Asked whether the organization was in disarray, Nguema said, "Maybe this is true."

The senior OPEC official added that the cartel may have misjudged the quickness and degree to which demand for oil would strengthen following the March decision to limit production. "What is happening now in the market may be something of a structural matter" whereas OPEC may have been acting as though the decline in demand were only due to a softening in the economy, Nguema said.

The meeting reviewed both production and pricing in a strained effort to shape a package that would maintain the basic $34 per barrel for OPEC oil while accommodating increased production by some members.

Deputy Saudi Oil Minister Abdul Aziz Turki was vague about his country's future oil policy, saying, ". . . We have Arabian light crude which Saudi Arabia is free to protect as it deems necessary. Now the price is $34. It probably will remain so. I don't know."

A majority of ministers remained opposed to raising the organization's production ceiling of 17.5 million barrels per day.

Iran, which reemerged here as an influential OPEC member and at the same time the biggest threat to the cartel's old quota system, gave no sign of willingness to trim its production from a level said to be nearly double its assigned quota of 1.2 million barrels per day. Iranian Oil Minister Mohammed Gharazi told reporters he had asked that a new quota be set for his country at 3 million barrels per day.

Iran's aim was clearly to pressure Saudi Arabia to cut production, in what looked like the start of a campaign to erode the enormous power the Saudis have wielded in OPEC.

Saudi production is already running about 500,000 barrels per day below its self-imposed ceiling of 7 million. This is a result of price discounting by Iran and reportedly by Nigeria and Libya, African producers of higher-quality crudes.

The Africans, resentful of Saudi dominance and anxious to recover their own markets after a long period of low output, were reported resisting Saudi demands for an increase in their price differentials to $3 from the current $1.50. Libya was understood to have asked for a 200,000-barrel-per-day increase to a new quota of 1 million.

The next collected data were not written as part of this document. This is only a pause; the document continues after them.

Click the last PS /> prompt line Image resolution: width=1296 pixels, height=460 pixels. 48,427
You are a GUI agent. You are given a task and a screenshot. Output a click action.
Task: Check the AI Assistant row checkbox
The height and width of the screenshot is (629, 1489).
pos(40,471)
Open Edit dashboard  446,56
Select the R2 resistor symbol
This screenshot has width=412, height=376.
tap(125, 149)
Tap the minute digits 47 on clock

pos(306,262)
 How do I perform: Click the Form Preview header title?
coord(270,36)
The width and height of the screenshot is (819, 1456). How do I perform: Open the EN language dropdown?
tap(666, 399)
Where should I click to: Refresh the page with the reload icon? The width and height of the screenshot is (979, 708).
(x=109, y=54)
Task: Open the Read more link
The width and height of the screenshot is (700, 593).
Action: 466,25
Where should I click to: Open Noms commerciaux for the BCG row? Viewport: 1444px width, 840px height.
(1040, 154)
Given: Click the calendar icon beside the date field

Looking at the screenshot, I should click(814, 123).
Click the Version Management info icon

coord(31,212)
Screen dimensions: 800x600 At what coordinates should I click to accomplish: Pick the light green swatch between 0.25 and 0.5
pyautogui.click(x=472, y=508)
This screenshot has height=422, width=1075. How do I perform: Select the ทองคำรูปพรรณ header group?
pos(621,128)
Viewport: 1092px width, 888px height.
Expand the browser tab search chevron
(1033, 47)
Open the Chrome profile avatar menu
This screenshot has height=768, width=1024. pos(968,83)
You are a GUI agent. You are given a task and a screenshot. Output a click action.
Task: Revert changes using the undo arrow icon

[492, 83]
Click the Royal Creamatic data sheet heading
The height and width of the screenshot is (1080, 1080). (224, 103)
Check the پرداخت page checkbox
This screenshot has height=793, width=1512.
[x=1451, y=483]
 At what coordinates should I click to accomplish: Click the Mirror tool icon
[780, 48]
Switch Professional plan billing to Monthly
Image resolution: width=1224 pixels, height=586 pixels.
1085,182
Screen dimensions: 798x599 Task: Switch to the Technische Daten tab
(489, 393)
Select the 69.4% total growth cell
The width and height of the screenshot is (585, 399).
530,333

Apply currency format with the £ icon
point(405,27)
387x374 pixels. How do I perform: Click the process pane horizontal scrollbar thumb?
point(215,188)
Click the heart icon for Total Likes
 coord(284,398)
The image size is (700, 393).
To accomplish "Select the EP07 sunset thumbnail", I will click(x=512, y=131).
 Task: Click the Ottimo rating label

But the Saudis, irritated by the tendency toward disarray in the cartel and the challenge to the kingdom's own position, appeared earlier in the day to be pressing their demands to impose higher prices on the Africans, thereby lowering their output to assigned levels.

"We are very strong on changing differentials because the situation as it is now is pressuring the market," said Turki, the Saudi deputy oil minister.

Efforts to reach consensus were complicated by the absence of Saudi Oil Minister Ahmed Zaki Yamani, usually a powerful figure in OPEC and a main architect of past compromises.

The frustration of the meeting was compounded by the feeling among some conference participants that it should never have been called in the first place. Despite obvious cases of violation of the March accord, they said, a wiser course might have been to wait until the end of the summer for the market to reveal more clearly the trend in demand.